Bu web sitesi yalnızca bilgilendirme amaçlıdır ve dini veya manevi tavsiye niteliği taşımaz. İçeriklerin doğruluğu ve güncelliği için çaba gösterilse de, herhangi bir hata veya eksiklikten kaynaklanabilecek sonuçlardan sorumluluk kabul edilmez. Kendi durumunuza uygun olarak bir uzmana veya güvenilir bir kaynağa danışmanız önerilir.
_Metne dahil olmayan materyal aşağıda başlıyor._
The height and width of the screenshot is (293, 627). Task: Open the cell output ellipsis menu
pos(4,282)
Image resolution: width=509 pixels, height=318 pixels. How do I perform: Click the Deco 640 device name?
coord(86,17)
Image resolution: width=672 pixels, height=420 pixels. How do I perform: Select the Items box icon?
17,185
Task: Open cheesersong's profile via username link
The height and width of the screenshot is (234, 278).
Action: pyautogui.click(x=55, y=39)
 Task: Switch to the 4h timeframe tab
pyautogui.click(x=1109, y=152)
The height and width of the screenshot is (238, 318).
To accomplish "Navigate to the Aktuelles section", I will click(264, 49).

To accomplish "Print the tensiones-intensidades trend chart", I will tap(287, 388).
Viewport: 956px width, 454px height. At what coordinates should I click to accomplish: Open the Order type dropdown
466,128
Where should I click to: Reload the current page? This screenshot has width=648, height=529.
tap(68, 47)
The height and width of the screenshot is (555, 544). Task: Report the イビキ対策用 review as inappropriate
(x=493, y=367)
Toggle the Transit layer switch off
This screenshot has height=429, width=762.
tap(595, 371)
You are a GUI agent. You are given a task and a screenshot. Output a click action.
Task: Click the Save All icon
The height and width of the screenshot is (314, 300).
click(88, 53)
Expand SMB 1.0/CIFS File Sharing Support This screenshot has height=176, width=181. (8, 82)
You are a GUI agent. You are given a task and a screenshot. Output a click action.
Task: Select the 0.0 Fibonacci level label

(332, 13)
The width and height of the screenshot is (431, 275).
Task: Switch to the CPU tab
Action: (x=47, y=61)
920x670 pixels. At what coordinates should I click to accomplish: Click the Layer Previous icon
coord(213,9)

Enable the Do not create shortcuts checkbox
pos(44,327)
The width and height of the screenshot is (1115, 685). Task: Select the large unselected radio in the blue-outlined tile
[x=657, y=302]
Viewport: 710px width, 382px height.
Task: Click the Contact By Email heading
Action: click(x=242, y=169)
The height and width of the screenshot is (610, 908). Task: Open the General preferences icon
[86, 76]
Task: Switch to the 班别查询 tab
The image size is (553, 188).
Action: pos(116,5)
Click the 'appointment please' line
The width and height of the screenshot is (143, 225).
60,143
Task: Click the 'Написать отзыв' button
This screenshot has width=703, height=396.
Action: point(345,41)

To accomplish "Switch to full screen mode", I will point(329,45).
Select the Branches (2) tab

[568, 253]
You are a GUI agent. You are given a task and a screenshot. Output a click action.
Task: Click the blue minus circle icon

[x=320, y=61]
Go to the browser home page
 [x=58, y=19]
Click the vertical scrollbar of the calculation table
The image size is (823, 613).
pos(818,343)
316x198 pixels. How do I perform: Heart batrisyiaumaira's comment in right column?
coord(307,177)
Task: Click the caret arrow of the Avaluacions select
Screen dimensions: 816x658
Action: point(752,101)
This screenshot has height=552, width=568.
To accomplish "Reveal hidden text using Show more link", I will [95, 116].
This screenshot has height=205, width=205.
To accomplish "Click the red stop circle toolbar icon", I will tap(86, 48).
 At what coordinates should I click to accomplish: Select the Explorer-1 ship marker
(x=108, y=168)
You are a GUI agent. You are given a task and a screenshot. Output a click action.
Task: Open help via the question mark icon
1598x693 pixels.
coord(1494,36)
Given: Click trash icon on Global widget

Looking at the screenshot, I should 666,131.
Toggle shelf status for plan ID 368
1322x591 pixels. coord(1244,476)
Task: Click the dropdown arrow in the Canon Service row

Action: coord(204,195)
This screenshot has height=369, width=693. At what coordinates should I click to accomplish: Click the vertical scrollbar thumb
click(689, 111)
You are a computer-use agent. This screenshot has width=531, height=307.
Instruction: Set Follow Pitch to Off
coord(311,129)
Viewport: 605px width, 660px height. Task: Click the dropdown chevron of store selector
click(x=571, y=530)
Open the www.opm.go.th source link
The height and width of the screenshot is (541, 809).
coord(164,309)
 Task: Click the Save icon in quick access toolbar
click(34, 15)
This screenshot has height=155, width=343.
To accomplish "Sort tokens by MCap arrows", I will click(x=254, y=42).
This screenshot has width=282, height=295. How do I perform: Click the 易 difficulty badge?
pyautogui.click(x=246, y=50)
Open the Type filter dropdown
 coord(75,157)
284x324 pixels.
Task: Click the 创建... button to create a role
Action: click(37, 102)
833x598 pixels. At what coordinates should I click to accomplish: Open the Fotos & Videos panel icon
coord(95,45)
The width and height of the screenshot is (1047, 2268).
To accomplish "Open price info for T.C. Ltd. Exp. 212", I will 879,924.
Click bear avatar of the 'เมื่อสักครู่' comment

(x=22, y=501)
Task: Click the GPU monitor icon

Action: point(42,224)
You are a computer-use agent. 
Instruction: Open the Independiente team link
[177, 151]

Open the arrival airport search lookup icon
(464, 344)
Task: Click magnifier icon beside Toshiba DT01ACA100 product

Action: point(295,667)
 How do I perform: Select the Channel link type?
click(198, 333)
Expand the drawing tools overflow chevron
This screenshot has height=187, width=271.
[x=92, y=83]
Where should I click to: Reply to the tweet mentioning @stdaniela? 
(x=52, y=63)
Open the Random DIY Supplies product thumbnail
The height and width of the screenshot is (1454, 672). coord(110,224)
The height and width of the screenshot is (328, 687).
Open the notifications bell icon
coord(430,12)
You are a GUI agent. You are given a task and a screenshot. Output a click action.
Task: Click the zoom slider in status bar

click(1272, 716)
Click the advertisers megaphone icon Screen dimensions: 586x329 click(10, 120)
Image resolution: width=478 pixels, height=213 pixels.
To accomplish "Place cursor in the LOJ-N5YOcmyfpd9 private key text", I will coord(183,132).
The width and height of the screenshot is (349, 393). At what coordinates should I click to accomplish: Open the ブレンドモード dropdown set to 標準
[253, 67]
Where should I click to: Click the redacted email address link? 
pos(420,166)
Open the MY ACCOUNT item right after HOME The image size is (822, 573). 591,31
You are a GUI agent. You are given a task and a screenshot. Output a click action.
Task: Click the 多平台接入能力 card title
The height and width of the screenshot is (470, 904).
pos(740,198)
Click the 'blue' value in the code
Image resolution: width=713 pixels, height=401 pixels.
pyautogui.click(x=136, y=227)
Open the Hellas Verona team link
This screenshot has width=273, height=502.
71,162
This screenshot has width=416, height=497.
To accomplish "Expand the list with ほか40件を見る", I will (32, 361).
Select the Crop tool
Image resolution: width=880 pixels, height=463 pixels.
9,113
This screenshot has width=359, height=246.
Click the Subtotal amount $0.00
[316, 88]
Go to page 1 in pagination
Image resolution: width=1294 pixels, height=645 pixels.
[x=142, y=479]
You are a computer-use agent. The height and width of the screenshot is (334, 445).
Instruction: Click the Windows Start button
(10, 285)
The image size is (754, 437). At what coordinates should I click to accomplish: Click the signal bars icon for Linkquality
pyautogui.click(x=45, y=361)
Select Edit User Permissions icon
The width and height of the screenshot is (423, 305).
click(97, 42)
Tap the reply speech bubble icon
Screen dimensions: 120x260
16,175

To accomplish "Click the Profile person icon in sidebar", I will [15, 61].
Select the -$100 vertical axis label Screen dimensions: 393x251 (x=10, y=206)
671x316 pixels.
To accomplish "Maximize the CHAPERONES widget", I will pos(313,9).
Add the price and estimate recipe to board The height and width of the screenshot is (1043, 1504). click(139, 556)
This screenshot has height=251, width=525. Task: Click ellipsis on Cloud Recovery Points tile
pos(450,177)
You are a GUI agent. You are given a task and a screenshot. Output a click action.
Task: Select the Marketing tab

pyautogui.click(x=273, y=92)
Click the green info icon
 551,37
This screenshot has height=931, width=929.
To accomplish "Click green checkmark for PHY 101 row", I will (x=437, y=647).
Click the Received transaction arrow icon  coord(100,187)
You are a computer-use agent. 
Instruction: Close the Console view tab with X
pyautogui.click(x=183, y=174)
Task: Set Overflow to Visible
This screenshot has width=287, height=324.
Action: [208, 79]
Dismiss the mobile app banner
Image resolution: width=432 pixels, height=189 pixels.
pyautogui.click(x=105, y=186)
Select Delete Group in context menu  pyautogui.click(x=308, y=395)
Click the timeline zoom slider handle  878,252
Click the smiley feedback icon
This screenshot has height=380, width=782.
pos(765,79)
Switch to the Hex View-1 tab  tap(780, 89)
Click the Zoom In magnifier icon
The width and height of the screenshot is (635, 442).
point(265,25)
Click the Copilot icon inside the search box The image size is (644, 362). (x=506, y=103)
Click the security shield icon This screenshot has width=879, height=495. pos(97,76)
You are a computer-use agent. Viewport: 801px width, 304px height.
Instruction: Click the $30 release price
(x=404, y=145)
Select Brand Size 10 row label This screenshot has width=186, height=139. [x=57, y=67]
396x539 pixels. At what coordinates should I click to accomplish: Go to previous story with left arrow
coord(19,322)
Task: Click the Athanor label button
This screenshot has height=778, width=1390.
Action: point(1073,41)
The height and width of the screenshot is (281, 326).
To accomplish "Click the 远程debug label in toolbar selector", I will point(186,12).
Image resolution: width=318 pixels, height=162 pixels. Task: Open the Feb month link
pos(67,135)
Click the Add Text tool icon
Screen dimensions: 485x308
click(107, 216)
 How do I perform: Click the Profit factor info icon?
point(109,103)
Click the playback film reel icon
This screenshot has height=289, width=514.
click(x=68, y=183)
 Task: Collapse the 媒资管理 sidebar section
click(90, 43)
Dünya Hayatının Gerçekliği

Dünya hayatı, birçok âyette belirtildiği üzere, sadece bir oyun ve eğlenceden ibaret olduğu vurgulanmaktadır. Kur’an-ı Kerim’in En’âm Suresi’nin 32. âyetinde, ‘Dünya hayatı bir oyun ve eğlenceden başka değildir. Âhiret yurdu ise Allah’a karşı gelmekten sakınanlar için daha hayırlıdır’ buyurulmaktadır. Bu ayet, bizlere dünya hayatının geçiciliğini ve geçici zevklerin ötesinde gerçek olanın âhiret hayatı olduğunu hatırlatmaktadır.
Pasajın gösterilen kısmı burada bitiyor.